**THE TASK**
The required output is the line that contains "MARCHI (1086, 2061)" through the last line of the data, retyped verbatim and with nothing added.

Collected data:
----

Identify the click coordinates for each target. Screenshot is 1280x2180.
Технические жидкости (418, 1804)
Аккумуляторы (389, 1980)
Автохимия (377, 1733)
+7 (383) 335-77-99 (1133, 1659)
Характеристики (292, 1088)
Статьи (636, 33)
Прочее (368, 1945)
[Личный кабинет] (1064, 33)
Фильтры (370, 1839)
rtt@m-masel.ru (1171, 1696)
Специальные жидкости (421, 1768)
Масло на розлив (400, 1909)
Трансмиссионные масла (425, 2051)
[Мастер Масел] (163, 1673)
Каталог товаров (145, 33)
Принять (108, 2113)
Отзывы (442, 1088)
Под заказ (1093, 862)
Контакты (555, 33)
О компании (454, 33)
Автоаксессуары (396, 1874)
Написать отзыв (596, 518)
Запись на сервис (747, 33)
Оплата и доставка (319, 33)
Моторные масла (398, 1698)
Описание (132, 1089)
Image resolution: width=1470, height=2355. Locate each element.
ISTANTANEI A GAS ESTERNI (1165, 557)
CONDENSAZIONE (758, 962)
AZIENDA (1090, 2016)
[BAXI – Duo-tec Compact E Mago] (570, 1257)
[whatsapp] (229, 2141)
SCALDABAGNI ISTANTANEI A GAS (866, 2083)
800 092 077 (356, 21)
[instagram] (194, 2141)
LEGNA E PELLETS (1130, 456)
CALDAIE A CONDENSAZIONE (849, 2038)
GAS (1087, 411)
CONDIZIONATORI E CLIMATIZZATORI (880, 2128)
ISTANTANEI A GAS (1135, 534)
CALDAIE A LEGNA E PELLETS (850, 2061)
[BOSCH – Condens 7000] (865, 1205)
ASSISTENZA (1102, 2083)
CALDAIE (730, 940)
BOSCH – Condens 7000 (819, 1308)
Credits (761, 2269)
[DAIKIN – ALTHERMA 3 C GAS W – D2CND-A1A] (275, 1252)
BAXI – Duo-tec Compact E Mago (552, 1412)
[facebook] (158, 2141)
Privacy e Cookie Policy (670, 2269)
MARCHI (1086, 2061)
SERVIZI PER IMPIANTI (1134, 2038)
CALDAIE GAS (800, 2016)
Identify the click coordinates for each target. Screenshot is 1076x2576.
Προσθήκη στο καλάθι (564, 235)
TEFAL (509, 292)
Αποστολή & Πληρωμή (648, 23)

----

**COMPLETED TASK**
MARCHI (1086, 2061)
SERVIZI PER IMPIANTI (1134, 2038)
CALDAIE GAS (800, 2016)
Identify the click coordinates for each target. Screenshot is 1076x2576.
Προσθήκη στο καλάθι (564, 235)
TEFAL (509, 292)
Αποστολή & Πληρωμή (648, 23)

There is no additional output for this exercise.